- Your task -
In the news report on the sweetcorn seed contamination below, across how many properties was the planted seed spread?

- Given passage -
NZ Govt may face $1 million bill for corn botchup
New Zealand Press Association, 7 December 2006
WELLINGTON - The Government may face a hill of up to $1 million to clean up the latest border bungle - allowing genetically-engineered (GE) contaminated seeds to enter the country.
Imports of a total of 4420kg of sweetcorn seed is being being investigated for possible GE contamination. About two-thirds of the sweetcorn seed -- 3067.5kg -- was planted in Hawke's Bay, Gisborne, and Ashburton, on about 373ha spread over 25 properties. The bill the Crown faces for cleanup of the latest incident is understood to be in the vicinity of $1 million," Sustainability Council executive director Simon Terry said today.
He said the council had proposed to the Ministry of Agriculture and Forestry (MAF) two years ago low-cost and no-cost biosecurity measures to significantly boost chances of detecting seed contamination and avoiding expensive cleanup bills.

- Records -
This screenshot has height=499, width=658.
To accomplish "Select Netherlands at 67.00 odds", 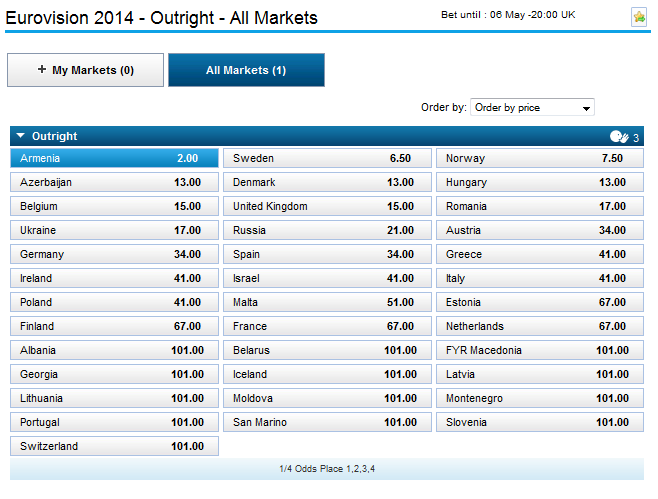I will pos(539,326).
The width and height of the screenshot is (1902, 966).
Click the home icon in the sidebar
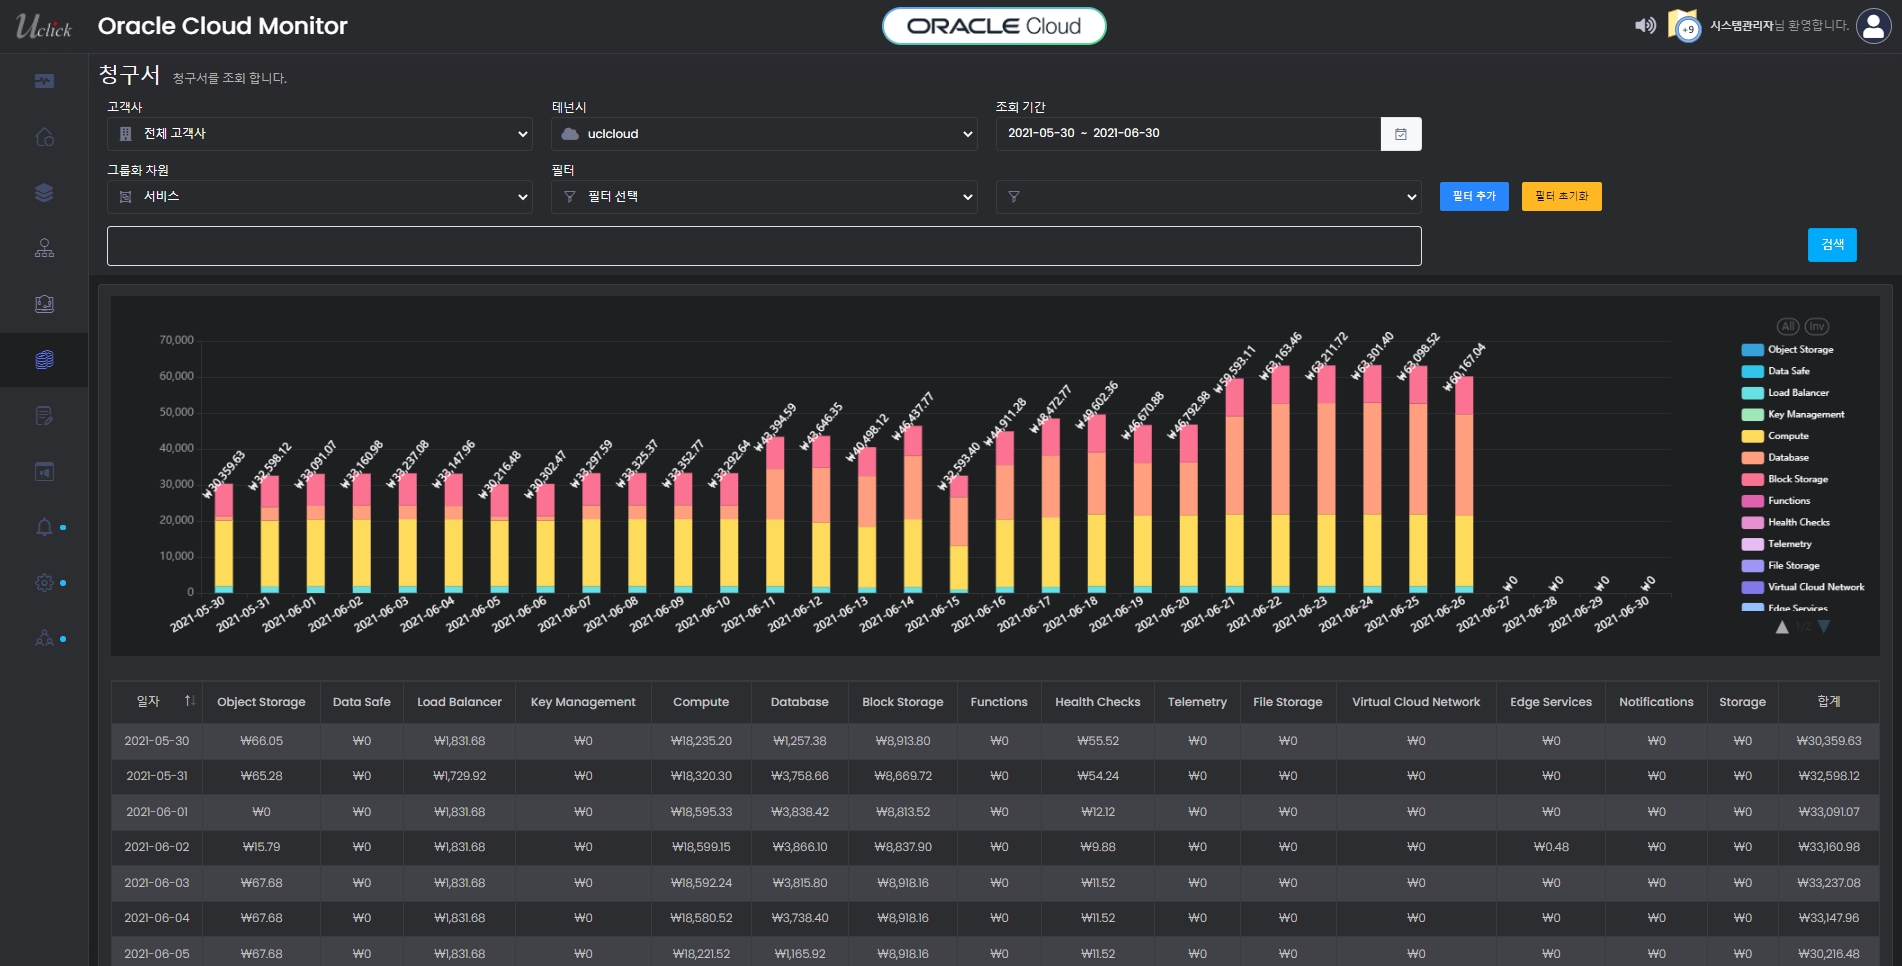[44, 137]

- Written solution -
25 properties